▶ **Reading passage**:
┄┄┄┄┄┄

Freelance journalist in Birmingham with a passion for the dynamic theatre, art, food and fashion scene in Britain's 'Second City'.
Matthew Bourne Reimagining Of Cult Classic Film
Famed choreographer Matthew Bourne has stamped his own mark on Carmen, Edward Scissorhands and Swan Lake in past dance adaptations. This time, he has turned his attention to a legendary Hollywood movie, but is it a step too far even for the maestro of modern ballet?
Ashley Shaw stars in The Red Shoes
The Red Shoes is the latest Bourne production to go on a UK tour and I caught it at Birmingham Hippodrome, where it stays until February 11 and returns again in July due to popular demand.
It's based on the Oscar-winning 1948 Powell and Pressburger film, which itself took inspiration from a Hans Christian Andersen fairytale, and is about obsession and a woman forced to choose between love and her dream to be the greatest dancer in the world.
It's a bitter-sweet melodrama centred around dancer Victoria Page, who lives to dance, but becomes torn between the composer she loves and her theatre boss. It's an emotional battle of not only love versus art but also career versus love. Can you really have it all?
Glamorous scenes in The Red Shoes are reminscent of the golden era of Hollywood
Matthew Bourne said he was attracted to the story as it is about a world he knows well, that of dance, dancers, the strive for perfection and backstage life of a touring theatre company.
With this in mind, the set and storyline moves seamlessly between front of house and behind stage where various humorous characters come to light and relationships unfold as they tour from Covent Garden to Paris, Monte Carlo and beyond.
As Bourne is so strong at character creation, there's the usual array of quirky figures on the sidelines, particularly camp dancer Ivan Boleslawsky, played with wonderful prima donna attitude by Liam Mower, and a pair of cheeky music hall performers doing a silly Egyptian dance. They are so bad, they're good.
Following the general storyline of the famous film, it follows Victoria as her dancing catches the eye of Boris Lermontov, the dance company's svengali. She joins the company and earns the lead role in a production of The Red Shoes after the leading lady injures her ankle. Despite success on stage, Lermontov becomes infatuated by Victoria's romance with the company's composer Julian Craster.
Scintillating choreography in The Red Shoes
Victoria's chance to shine in The Red Shoes (a kind of play within a play) is among the key highlights of the evening. Ashley Shaw playing Victoria is an exceptional dancer and provides a sense of real emotion to her dancing.
Bourne uses silhouettes to great effect in this section, too, and the choreography is so acute that when the dancers pretend to be caught in a storm, you can almost feel strong winds blowing around you.
It's not just the choreography that holds the attention, it's the acting performance that helps builds up the narrative too. Added to that is a strong chemistry between Chris Trenfield as struggling composer Julian and Ashley Shaw as his lover Victoria, who have a scintillating pas de deux full of raw emotion when their careers hit a low and their relationship is put to the test.

┄┄┄┄┄┄

▶ **Supplied data**:
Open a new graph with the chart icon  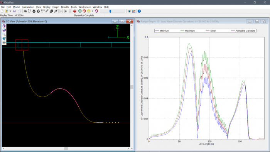[134, 11]
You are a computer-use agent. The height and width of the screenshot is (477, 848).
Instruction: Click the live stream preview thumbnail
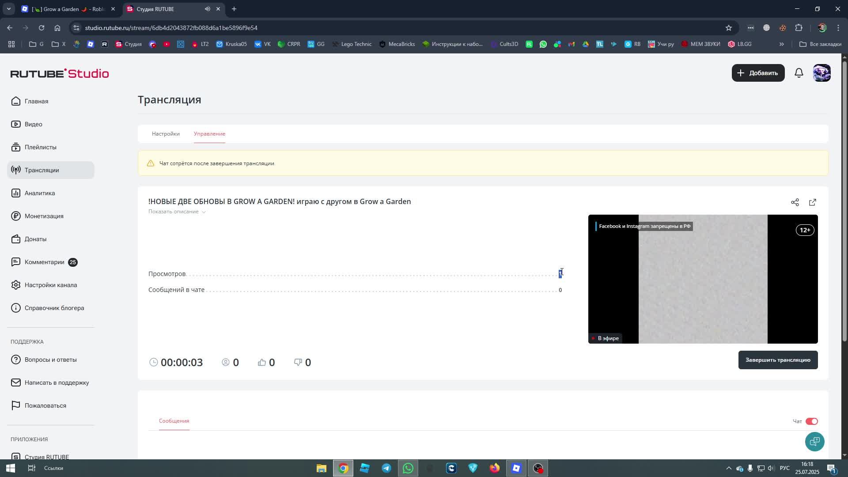pos(703,279)
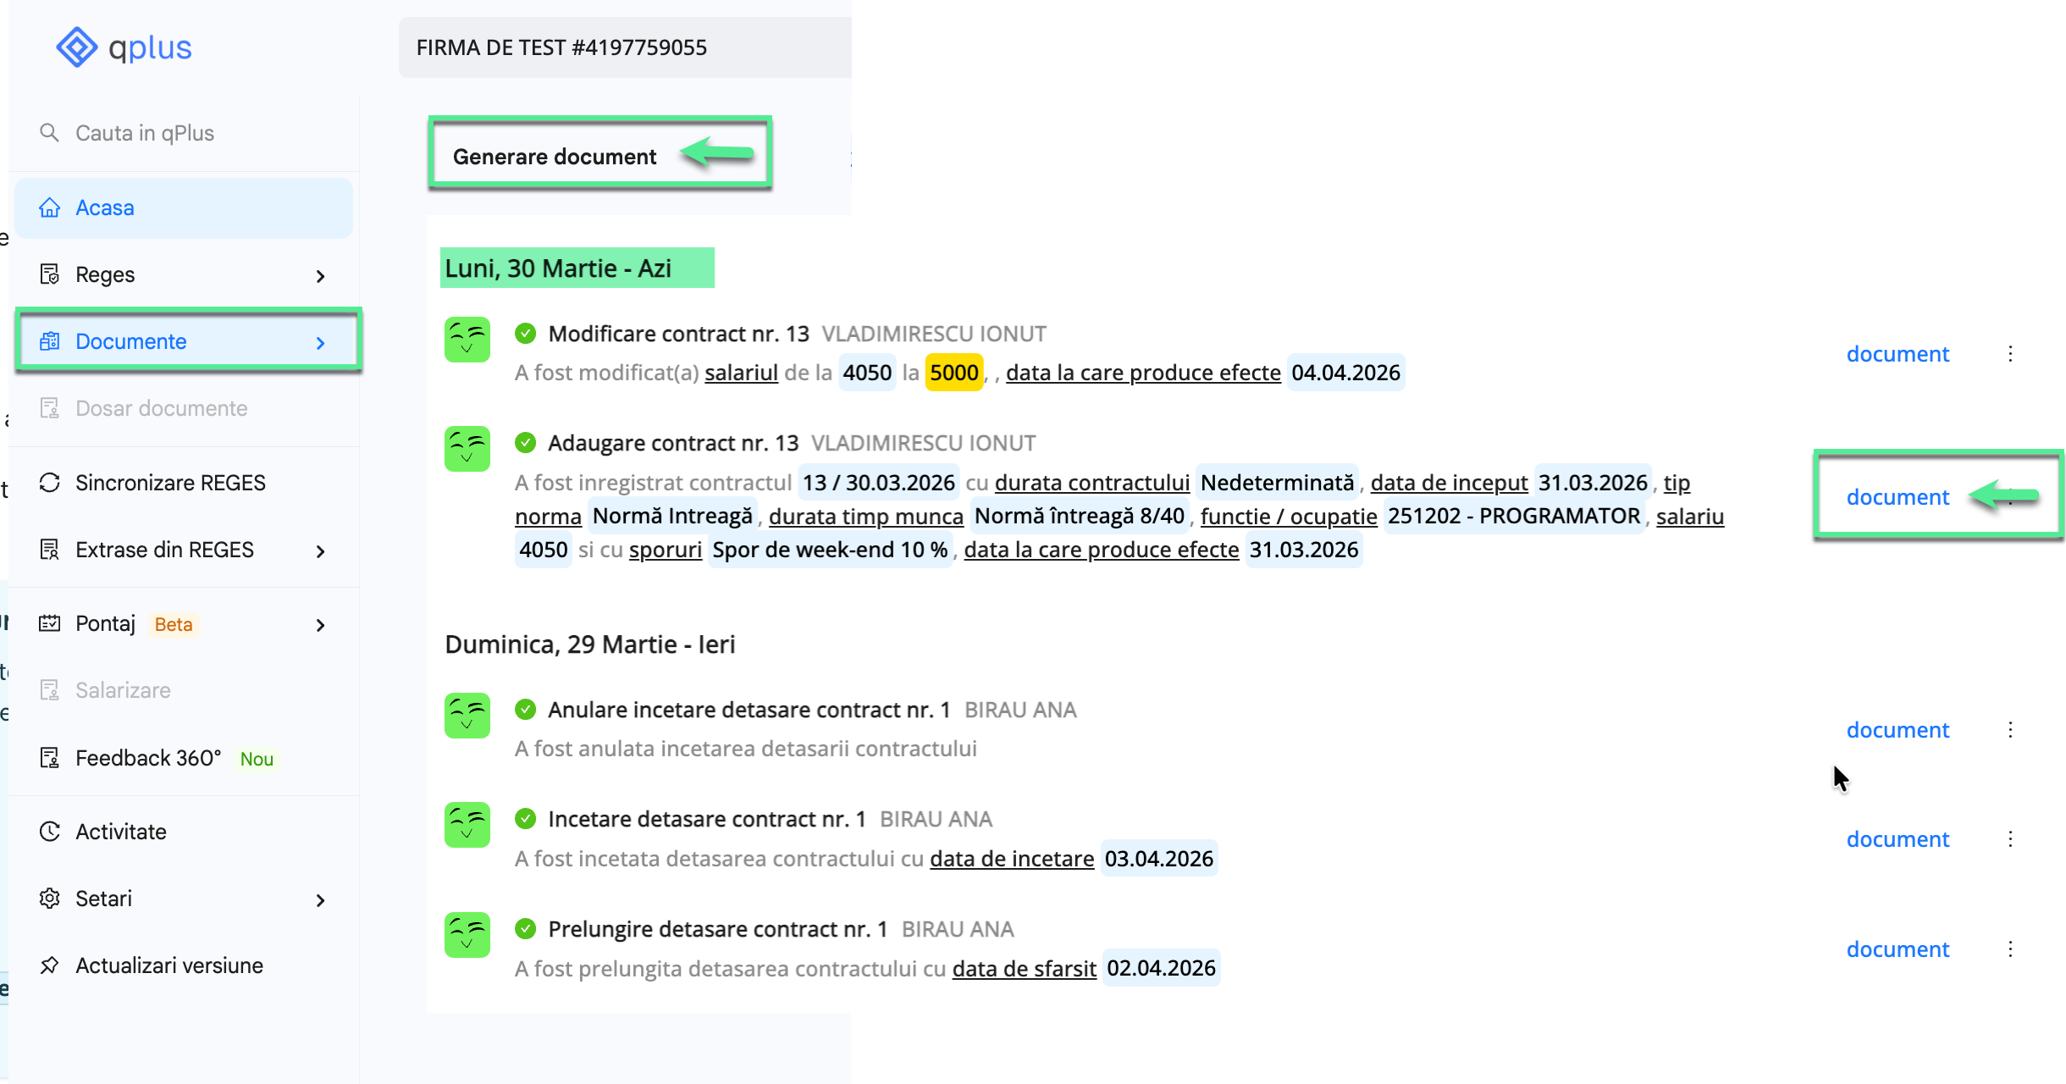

┄┄┄┄┄┄

▶ **Goals**:
1) Reproduce the Red Shoes review above word for word, from "Matthew Bourne Reimagining" up to and including "in the world.".
2) Carry the Red Shoes review forward with its next part, picking up after its last sentence.

▶ **Responses per task**:
1)
Matthew Bourne Reimagining Of Cult Classic Film
Famed choreographer Matthew Bourne has stamped his own mark on Carmen, Edward Scissorhands and Swan Lake in past dance adaptations. This time, he has turned his attention to a legendary Hollywood movie, but is it a step too far even for the maestro of modern ballet?
Ashley Shaw stars in The Red Shoes
The Red Shoes is the latest Bourne production to go on a UK tour and I caught it at Birmingham Hippodrome, where it stays until February 11 and returns again in July due to popular demand.
It's based on the Oscar-winning 1948 Powell and Pressburger film, which itself took inspiration from a Hans Christian Andersen fairytale, and is about obsession and a woman forced to choose between love and her dream to be the greatest dancer in the world.

2)
Sam Archer as Boris Lermontov in the Red Shoes
The Red Shoes has brought together the award-winning creative team behind last year's successful offering from Bourne - Sleeping Beauty. There's Lez Brotherston for set and costume, Paule Constable on lighting and Paul Groothuis behind sound, and their combination create an uber-stylish, slick sheen to this show.
Brotherston's designs are gloriously decadent, packed with vintage glamour and sophistication reminiscent of the golden era of Hollywood. The costumes are simply stunning but never overshadow that distinctive pair of bright red ballet shoes.
The cast look like a picture postcard from a 1930's Vogue magazine, especially in the beach scene at Villefrance-Sur-Mer when the charleston is part of the fun and rigorous routine involving beach balls.
This new version was never going to be a complete copy of the famous film and some of the story does seem a little bit lost. It's never really shown how tough Lermontov is being on Victoria to make her a better dancer.
Musically, it is different too. The film's renowned soundtrack by Brian Easdale, which won the 1948 Academy Award for Best Original Score along with a Golden Globe, has been replaced by a new score.
The soundtrack, arranged by Terry Davies, instead uses music by Hollywood composer Bernard Herrmann, who famously provided the music for Alfred Hitchcock films North By Northwest and Psycho. It does however work well with the storyline and sounds suitably melodramatic and sweeps you away with the sad story.
Although Matthew Bourne's The Red Shoes only opened in November last year in Plymouth, the show has already been nominated for the Robert Robson Award for Best New Dance at this year's Manchester Theatre Awards.
It's no wonder as The Red Shoes is a visually stunning, stylish recreation of a well-loved tale. Bourne has carefully crafted this production to respect the original but also put his own distinctive flavour on it, which can only help introduce this dance classic to a younger generation.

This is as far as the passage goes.